Carlo Acutis morreu há 14 anos e vai ser beatifica(...)
Foi a idade dele! Foi ele nascer em 1991 e eu em 90. Porque ele viveu os mesmos desafios, as mesmas dificuldades e as mesmas oportunidades que a nossa geração está a viver. Portanto, o que mais me marcou foi esta esta proximidade de um menino que, sendo da minha idade, soube viver de uma forma heróica tudo isto. Mesmo na questão da vivência do sofrimento e doença, como os enfermeiros contam, quando lhe perguntavam ‘como estás?’, ele a sofrer imenso, e a primeira resposta que tinha era um sorriso e depois dizia ‘estou bem’. Ofereceu tudo isto, todos esses sofrimentos pela Igreja e pelo Papa. Saber dar sentido e significado ao sofrimento é outra das suas marcas muito importantes.
Por isso Carlo Acutis é um desafio enorme - para a minha geração e para toda a Igreja - de viver para o sobrenatural num mundo em que os conflitos armados e as guerras tantas vezes nos mostram que só se olha para o umbigo, para as coisas materiais, para o capital. E Carlo Acutis mostra-nos que a nossa vida vale porque somos filhos de Deus e porque somos chamados à comunhão com Deus.
Que mensagem deixa a quem ainda não conhece ou sabe pouco sobre este que vai ser o novo Santo da Igreja?
O grande testemunho do Carlo Acutis é mostrar que a vida sobrenatural não é um luxo só para alguns, mas que é a nossa essência mais profunda, a nossa identidade mais profunda é vivemos para a realidade sobrenatural. Portanto, o grande desafio que deixo é procurarem: hoje ligamos o computador e temos tantos vídeos no YouTube sobre Carlo Acutis, e podemos ver as exposições que ele montou e idealizou na Internet.
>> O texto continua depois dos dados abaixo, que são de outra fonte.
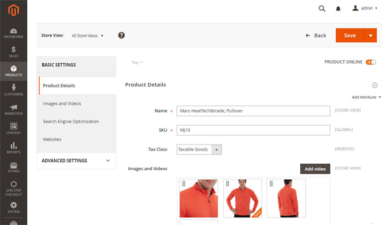The width and height of the screenshot is (391, 225).
Task: Expand the Advanced Settings section
Action: point(76,161)
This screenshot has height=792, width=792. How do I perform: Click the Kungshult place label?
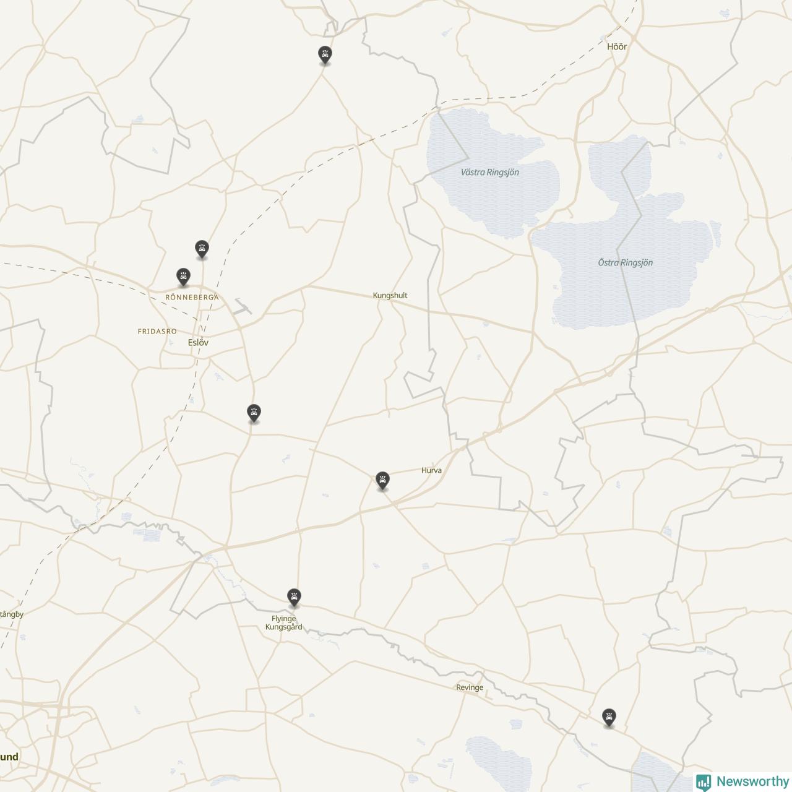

Este jovem soube verdadeiramente fazer a diferença porque levava Deus no seu coração, e porque levava Deus no seu coração quis também colocar Deus no coração do mundo.
(*) Entre os restantes 14 novos Santos que vão ser canonizados a 20 de outubro está José Allamano, fundador dos missionários da Consolata, que têm grande presença em Portugal; Marie-Léonie Paradis, religiosa canadiana que fundou as Irmãzinhas da Sagrada Família; Elena Guerra, fundadora das Irmãs de Santa Zita; e os mártires de Damasco – oito religiosos da Ordem dos Frades Menores, e três leigos, todos mortos por “ódio à fé” na Síria, entre 9 e 10 de julho de 1860.